Fluent Bit: Isolating pod logs in a multitenant EKS cluster
December 7, 2022
Overview
In this post, we discuss how to isolate log access in a multitenant AWS EKS cluster between tenants. This solution is intended for those who need to give customer team members access to their own microservice log output without replicating the log storage out to other logging solutions or out of the AWS account to minimize the risk of data leakage.
Situation
We have a multi-tenant EKS Kubernetes cluster that is used as an internal development platform. Development teams use the platform to deploy their microservices. While the developers do not have access to the AWS account hosting the cluster, they do need access to their own log files. These log files are stored in AWS CloudWatch Logs in the EKS AWS account, to which the developers do not have access. However, the customer team does have their own AWS account.
By default, the cluster uses a Fluent Bit daemonset to forward all pod logs to the same Log Group in AWS CloudWatch Logs. This configuration allows the customer team to access their logs, even though the developers cannot log in to the EKS AWS account.
Task
The goal is to give customer team members access to their own microservice log output, without replicating the log storage out to other logging solutions, and/or out of the AWS account to minimize the risk of data leakage. It is also important that other teams using the same multitenant cluster cannot access each other’s logs. System pods and similar should log to a common Log Group so the Platform Engineering team has easy access to logs not belonging to development teams. This also ensures separation of concerns and least privilege, so that platform engineers cannot read application output unless given access to those log groups.
Action
Fluent Bit Overview
A Fluent Bit daemonset is configured to ingest logs on each node. Each log source is defined as an [INPUT] section in the fluent configuration, and every event always has to consist of a timestamp and a message, and then it is tagged as it comes in to its input.
If any processing of such an event needs to be done, this is done with a [FILTER] block. This can be used to reshape, drop, or even annotate the event with metadata.

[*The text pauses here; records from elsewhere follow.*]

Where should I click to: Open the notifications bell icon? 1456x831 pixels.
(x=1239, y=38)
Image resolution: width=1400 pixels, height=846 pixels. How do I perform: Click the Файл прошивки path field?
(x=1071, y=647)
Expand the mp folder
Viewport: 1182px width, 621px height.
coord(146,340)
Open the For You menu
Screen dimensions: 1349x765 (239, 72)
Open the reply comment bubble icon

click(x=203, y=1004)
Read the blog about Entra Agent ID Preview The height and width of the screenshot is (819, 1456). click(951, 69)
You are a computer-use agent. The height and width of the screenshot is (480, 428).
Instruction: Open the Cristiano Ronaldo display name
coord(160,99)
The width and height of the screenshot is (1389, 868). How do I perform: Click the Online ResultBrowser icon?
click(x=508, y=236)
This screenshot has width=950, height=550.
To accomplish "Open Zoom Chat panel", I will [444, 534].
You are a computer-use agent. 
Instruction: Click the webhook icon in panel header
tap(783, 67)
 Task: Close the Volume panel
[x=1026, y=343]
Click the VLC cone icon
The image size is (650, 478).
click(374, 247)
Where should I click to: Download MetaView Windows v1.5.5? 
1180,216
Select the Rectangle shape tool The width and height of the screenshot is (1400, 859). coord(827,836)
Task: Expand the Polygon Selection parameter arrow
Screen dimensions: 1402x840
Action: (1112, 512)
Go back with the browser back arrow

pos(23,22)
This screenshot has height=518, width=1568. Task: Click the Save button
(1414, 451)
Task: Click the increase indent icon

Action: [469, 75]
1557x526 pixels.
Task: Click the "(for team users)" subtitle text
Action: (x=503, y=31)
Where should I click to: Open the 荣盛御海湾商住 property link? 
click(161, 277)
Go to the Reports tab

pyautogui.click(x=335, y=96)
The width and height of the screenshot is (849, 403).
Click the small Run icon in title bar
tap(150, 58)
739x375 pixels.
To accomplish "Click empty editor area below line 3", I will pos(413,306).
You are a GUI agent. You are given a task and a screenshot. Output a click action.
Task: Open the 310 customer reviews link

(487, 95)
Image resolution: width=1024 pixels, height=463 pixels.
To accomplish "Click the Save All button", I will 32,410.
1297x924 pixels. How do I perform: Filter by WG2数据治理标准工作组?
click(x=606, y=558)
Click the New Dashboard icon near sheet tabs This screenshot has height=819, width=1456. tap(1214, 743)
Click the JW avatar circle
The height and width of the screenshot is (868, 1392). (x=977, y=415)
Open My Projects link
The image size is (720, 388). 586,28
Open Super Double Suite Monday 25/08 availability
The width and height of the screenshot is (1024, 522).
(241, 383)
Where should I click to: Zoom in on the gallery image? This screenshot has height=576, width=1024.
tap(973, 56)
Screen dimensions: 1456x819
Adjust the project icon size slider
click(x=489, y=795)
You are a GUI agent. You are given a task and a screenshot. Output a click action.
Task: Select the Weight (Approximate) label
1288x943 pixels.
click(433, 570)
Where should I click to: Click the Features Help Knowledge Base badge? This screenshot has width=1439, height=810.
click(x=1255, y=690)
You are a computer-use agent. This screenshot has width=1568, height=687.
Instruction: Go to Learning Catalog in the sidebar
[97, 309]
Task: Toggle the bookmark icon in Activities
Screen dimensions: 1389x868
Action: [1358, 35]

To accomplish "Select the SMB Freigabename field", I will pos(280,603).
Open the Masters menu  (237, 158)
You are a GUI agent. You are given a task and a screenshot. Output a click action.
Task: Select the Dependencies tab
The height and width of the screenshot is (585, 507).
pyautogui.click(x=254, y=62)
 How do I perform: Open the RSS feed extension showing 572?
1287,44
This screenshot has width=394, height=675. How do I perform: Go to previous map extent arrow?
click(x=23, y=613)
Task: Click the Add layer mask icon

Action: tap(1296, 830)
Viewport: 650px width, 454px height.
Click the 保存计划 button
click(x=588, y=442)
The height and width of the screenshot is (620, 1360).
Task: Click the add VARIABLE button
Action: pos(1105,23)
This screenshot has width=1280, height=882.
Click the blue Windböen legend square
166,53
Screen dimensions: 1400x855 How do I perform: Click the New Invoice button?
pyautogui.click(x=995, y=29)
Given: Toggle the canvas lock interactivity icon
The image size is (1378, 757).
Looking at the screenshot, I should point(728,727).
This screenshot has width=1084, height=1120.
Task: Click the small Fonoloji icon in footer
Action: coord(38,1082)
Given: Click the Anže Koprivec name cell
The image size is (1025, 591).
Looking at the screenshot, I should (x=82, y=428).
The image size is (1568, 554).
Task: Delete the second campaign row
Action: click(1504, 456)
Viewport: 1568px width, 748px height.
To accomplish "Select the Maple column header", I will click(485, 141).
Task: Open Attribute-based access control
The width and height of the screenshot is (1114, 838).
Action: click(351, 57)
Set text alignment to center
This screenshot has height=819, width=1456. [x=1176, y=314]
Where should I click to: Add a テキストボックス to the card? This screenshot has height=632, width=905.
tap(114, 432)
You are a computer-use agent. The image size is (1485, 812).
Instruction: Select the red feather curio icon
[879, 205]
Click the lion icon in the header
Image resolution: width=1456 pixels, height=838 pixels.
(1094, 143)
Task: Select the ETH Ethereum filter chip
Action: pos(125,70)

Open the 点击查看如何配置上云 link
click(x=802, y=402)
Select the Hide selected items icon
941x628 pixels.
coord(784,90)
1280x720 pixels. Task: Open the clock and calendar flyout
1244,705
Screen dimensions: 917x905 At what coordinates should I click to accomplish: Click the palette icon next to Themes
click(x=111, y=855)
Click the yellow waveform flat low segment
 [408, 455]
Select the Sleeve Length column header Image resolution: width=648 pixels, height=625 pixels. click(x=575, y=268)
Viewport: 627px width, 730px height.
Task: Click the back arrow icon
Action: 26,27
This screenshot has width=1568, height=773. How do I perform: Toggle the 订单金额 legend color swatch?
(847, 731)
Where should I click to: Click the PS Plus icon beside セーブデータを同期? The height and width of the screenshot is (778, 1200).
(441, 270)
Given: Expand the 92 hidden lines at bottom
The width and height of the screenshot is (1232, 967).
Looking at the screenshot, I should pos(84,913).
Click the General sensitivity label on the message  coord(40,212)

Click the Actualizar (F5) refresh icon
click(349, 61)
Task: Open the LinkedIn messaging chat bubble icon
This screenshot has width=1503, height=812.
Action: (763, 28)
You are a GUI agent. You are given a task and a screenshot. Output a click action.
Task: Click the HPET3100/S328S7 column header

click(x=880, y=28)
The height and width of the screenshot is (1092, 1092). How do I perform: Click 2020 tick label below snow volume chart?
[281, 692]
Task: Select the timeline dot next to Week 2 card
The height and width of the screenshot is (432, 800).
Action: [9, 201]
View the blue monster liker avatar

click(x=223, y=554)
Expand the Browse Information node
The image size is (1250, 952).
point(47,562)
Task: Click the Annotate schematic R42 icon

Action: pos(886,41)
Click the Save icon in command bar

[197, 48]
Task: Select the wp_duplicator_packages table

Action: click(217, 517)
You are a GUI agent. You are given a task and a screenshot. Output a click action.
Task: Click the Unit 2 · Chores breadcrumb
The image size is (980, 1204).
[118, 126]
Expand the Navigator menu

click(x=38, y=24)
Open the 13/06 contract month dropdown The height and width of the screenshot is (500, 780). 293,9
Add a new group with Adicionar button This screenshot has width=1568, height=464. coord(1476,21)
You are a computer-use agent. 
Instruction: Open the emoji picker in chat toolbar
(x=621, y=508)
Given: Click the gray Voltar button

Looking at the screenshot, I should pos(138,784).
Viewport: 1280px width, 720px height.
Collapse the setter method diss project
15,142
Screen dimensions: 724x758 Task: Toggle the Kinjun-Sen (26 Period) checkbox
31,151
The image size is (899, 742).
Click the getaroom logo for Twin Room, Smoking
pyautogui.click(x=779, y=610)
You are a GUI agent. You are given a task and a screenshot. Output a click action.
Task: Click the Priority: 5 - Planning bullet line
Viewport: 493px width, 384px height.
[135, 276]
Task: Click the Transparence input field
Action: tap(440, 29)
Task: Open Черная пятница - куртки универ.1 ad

There are other features such as parsers, storage, and routers, but they will not be mentioned here. The last part to configure is an [OUTPUT].
Configuration
Here is a standard input configuration for Fluent Bit. It ingests container logs and gives the events the kube.* tag:
[INPUT]
Name tail
Tag kube.*
Path /var/log/containers/*.log
DB /var/fluent-bit/state/flb_kube.db
Parser docker
Docker_Mode On
Mem_Buf_Limit 5MB
Skip_Long_Lines On
Refresh_Interval 10
Next step is crucial, letting the Fluent Bit kubernetes filter query the Kubernetes control plane to enrich each event with metadata:
[FILTER]
Name kubernetes
Match kube.*
Kube_URL https://kubernetes.default.svc.cluster.local:443
Merge_Log On
Merge_Log_Key data
K8S-Logging.Parser On
K8S-Logging.Exclude On
To isolate logs and limit access to information based on least privilege, we use the cloudwatch_logs output and the log_group_template key to define a unique log group based on namespace and other labels. For our purposes, this combination of labels is only relevant for customer pods. All other logs will fall back to the log_group_name and be stored in the cluster application log.
[OUTPUT]
Name cloudwatch_logs
Match kube.*
region ${AWS_REGION}
log_group_name /aws/containerinsights/${CLUSTER_NAME}/application
log_group_template application-logs/${CLUSTER_NAME}.$kubernetes['namespace_name'].$kubernetes['labels']['app.kubernetes.io/name']
log_stream_prefix ${HOST_NAME}-
auto_create_group true
extra_user_agent container-insights
log_retention_days 90
But there’s one last catch! If you read the documentation for log_group_template carefully, you will see a warning is logged each time a fallback is made. To avoid unwanted warning messages in your logs, make sure to configure the Log_Level to only log Fluent Bit errors:
[SERVICE]
Flush 5
Log_Level error
Result
By querying the Kubernetes control plane to enrich log messages and diverting them to the correct log storage, we can lower logging costs and reduce the risk of data leakage. Additionally, we avoid any potential issues with a single source of truth, and keep our environmental and cost footprint to a minimum by not duplicating log data.